Repeat only the stretch of lines below that runs from the line with "Screen dimensions: 682x512" through the line with "Image resolution: width=595", unaltered.

BEGIN Extracted material

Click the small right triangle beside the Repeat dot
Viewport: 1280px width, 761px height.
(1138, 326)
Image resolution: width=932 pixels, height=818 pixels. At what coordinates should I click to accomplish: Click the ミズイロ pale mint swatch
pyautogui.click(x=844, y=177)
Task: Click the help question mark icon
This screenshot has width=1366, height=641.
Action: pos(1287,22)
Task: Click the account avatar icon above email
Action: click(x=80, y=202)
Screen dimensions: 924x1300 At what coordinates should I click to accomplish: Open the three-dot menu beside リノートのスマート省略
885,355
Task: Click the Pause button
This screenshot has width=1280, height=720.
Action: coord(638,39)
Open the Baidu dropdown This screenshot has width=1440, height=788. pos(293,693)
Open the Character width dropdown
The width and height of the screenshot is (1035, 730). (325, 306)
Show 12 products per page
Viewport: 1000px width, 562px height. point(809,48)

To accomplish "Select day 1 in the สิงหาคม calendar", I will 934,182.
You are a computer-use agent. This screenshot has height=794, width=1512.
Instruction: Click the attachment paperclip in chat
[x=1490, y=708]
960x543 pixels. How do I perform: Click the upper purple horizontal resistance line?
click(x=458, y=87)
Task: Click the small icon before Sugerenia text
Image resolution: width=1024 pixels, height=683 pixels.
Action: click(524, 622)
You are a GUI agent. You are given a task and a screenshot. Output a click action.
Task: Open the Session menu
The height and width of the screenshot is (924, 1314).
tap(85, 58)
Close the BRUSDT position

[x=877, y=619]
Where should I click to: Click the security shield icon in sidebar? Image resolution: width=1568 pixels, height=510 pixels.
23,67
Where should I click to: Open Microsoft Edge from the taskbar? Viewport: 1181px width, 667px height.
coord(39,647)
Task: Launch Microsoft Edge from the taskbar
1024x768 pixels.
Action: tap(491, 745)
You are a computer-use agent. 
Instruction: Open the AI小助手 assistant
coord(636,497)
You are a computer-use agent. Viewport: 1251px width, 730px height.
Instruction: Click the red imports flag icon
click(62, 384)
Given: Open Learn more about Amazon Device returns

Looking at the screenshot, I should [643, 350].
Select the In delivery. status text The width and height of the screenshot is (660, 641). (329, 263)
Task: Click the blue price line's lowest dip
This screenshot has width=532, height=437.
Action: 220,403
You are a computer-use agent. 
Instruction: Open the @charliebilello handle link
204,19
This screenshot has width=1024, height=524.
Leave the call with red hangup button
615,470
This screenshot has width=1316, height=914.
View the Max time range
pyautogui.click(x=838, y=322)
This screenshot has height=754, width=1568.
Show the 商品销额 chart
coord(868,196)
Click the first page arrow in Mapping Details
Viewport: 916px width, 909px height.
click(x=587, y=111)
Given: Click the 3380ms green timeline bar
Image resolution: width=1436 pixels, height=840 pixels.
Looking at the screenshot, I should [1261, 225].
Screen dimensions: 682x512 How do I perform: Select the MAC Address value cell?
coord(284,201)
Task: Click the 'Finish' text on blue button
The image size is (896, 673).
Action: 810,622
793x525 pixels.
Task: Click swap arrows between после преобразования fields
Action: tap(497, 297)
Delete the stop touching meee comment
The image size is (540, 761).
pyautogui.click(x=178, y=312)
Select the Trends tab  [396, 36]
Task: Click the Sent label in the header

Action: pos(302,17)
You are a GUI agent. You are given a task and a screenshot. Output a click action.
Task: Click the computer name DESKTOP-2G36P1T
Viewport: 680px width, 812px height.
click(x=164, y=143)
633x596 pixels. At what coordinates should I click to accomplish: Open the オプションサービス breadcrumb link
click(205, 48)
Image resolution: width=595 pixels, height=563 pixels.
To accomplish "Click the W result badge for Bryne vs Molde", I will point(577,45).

END Extracted material

[Result of this task]:
Screen dimensions: 682x512 How do I perform: Select the MAC Address value cell?
coord(284,201)
Task: Click the 'Finish' text on blue button
The image size is (896, 673).
Action: 810,622
793x525 pixels.
Task: Click swap arrows between после преобразования fields
Action: tap(497, 297)
Delete the stop touching meee comment
The image size is (540, 761).
pyautogui.click(x=178, y=312)
Select the Trends tab  [396, 36]
Task: Click the Sent label in the header

Action: pos(302,17)
You are a GUI agent. You are given a task and a screenshot. Output a click action.
Task: Click the computer name DESKTOP-2G36P1T
Viewport: 680px width, 812px height.
click(x=164, y=143)
633x596 pixels. At what coordinates should I click to accomplish: Open the オプションサービス breadcrumb link
click(205, 48)
Image resolution: width=595 pixels, height=563 pixels.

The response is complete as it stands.